### PASSAGE
The next morning, the women collected their luggage in Dubai without having too much to worry about: Any amount of cash is allowed to enter the United Arab Emirates, as long as it is declared. The women followed signs to customs and told authorities they had brought the equivalent of $2.8 million.

Most airports worldwide, including in the U.S., don’t scan passenger luggage for cash, a costly undertaking in equipment and personnel. Countries where all money is welcome have no obligation to report about suitcases full of cash arriving from abroad. The loopholes allow billions of dollars worth of cash to fly out of the U.K. and elsewhere to countries with fewer rules, law-enforcement officials said.

Money launderers surreptitiously introduce more than $2 trillion in proceeds from illegal enterprises to global financial systems every year, according to estimates. International airplane passengers likely ferry hundreds of billions of dollars worth of that in cash, according to figures from the United Nations Office on Drugs and Crime and the Financial Action Task Force, an intergovernmental agency that develops anti-money-laundering standards for countries.

One reason for so much airline smuggling is that penalties and scandals over customers engaged in money-laundering have prompted more banks around the world to report suspicious transactions. “You just can’t walk into a bank with this much money without being flagged,” said George Voloshin, of ACAMS, an industry group for financial crime-fighting professionals.“You will be arrested at the next branch.”

. . . “How the hell did they get away with it—so much money in such a short space of time?” said Ian Truby, a senior investigating officer at the U.K. National Crime Agency. One answer, he said, is that airport security isn’t for crime detection, only flight safety.

I wonder where the money came from in the first place, but many of these people are simply couriers. The article does report that some people get caught, but Larvin has apparently gotten off.

*This is pretty amazing. Fatah, the ruling party of the West Bank, headed by Palestine’s President for Life Mahmoud Abbas, has admitted—as most sane people suspected—that Hamas has killed aid workers and stolen food. Yes, FATAH!

### GIVEN INFORMATION
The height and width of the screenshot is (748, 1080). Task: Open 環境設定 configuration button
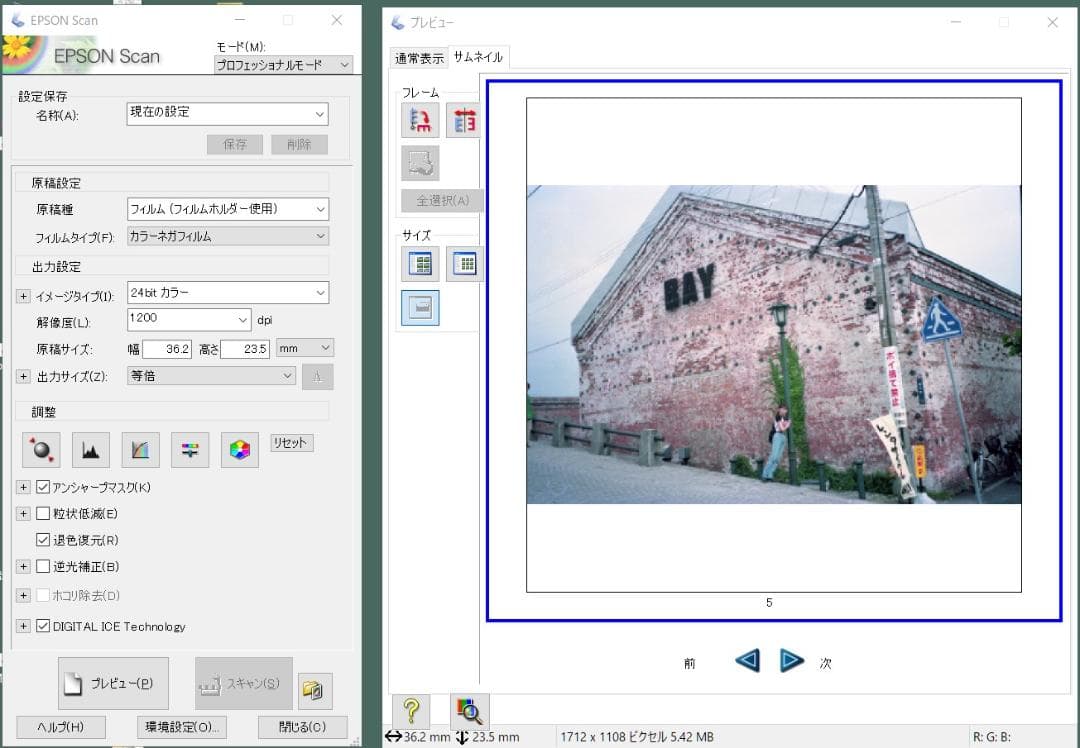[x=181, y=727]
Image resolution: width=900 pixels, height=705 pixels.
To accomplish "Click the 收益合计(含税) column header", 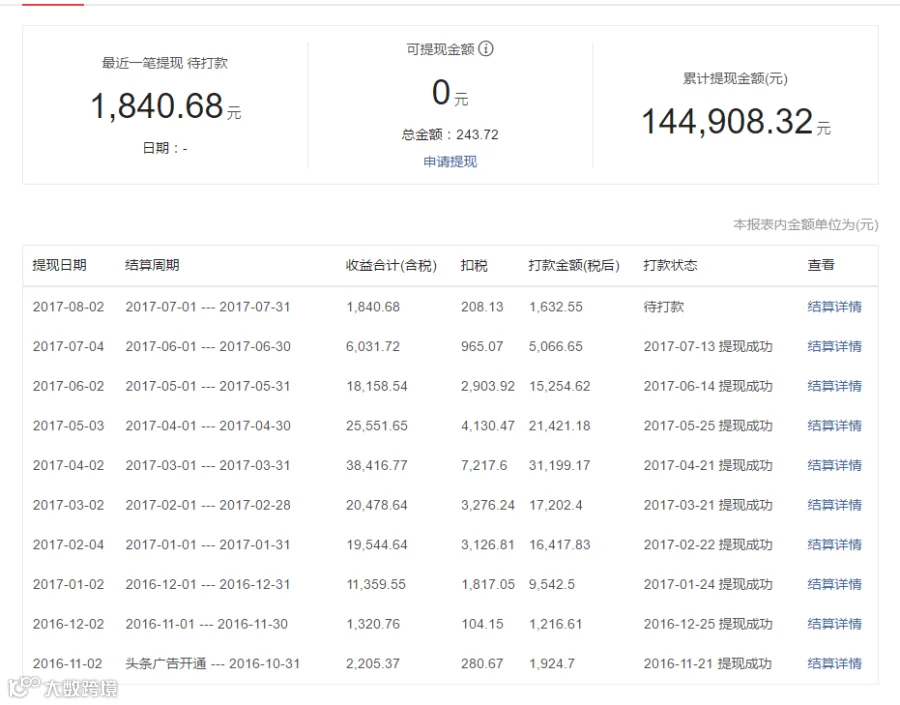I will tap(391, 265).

### WORK INSTRUCTIONS
a – Translate into French this sentence from the passage on cash smuggled through airports: "One answer, he said, is that airport security isn't for crime detection, only flight safety."
b – Continue the passage on cash smuggled through airports, starting after its final sentence.

### EXERCISE ANSWERS
a – Une réponse, a-t-il dit, est que la sûreté aéroportuaire ne sert pas à détecter les infractions, mais uniquement à assurer la sécurité des vols.

b –
In an incredible and rare admission, Fatah has corroborated what Israel has been saying all along: that Hamas is responsible for turmoil connected to distribution of the humanitarian aid sent into Gaza. A Fatah TV anchor reported that throughout the war, Hamas has been committing what is essentially a triple crime—it has attacked and killed aid workers in order to control aid distribution, stolen the food and water for itself, and caused food prices to skyrocket.

. . . This is a damning indictment by Fatah, exposing Hamas’ heinous actions against humanitarian aid workers and Palestinian civilians in need of food. World powers were quick to decry Israel for an inadvertent tragedy that killed several World Central Kitchen personnel. These same authorities and media outlets must now condemn Hamas with equal vigor for its intentional murder of aid workers. A failure to condemn Hamas for intentional murder by the countries and frameworks who condemned Israel for accidental killing would expose once again a glaring double standard by international bodies, and especially the media, that unfortunately has accompanied this entire war.

Here’s the video of the news report:

*The ever-accommodating government of Justin Trudeau is exploring ways to placate Canadian Muslims, whose religion technically forbids them to pay interest, by thinking of ways to put “halal mortgages” in place. From the CBC:

Federal budget references to mortgage products aimed at Canadian Muslims have members of the community celebrating, along with the mortgage providers that look to serve them, despite a lack of detail from the government on what is to come.

In Tuesday’s budget documents, the federal government indicated that it’s “exploring new measures to expand access” to financing methods such as “halal mortgages.”

The budget provided few details about the plan, other than to say the government had been consulting “financial services providers and diverse communities” and that an update would come in the 2024 fall economic statement. Despite no specifics, it was a welcome addition to the budget for the Muslim community.

“It was very happy news for me,” said Abdullah Mohiuddin, who has already taken out an Islamic, or halal, mortgage to purchase a home in the Edmonton area. He said he welcomed the government’s announcement that it would be finding a way to increase access to a financial product he believes his community needs.

Several firms in various Canadian provinces offer halal mortgages. Halal is an Arabic word that translates in English to “permitted” or “allowed” under Islamic law.

These mortgages are deliberately structured to adhere to both Canadian law and the belief systems of many Muslims. Interest, which is referred to in many Islamic texts as “riba,” is forbidden.

But of course there’s a catch, though I’m not quite sure what it is.

Although interest isn’t charged, there are still costs associated with halal mortgages. In many cases, the costs are higher than those associated with conventional mortgages, and the mortgages are often not available at the branches of mainstream financial institutions.

“It seems like it’s a little bit expensive,” Mohiuddin said, adding he believes the lack of established legal definitions for a halal mortgage in Canada is behind the higher costs.

Muslims looking for a halal mortgage are still going to be paying carrying costs for a loan to purchase their home.

Providers in the industry said these costs can be higher because while there is demand, there are fewer providers — and some halal mortgage providers are unable to foreclose due to religious restrictions, which can increase what some financiers assess as risk.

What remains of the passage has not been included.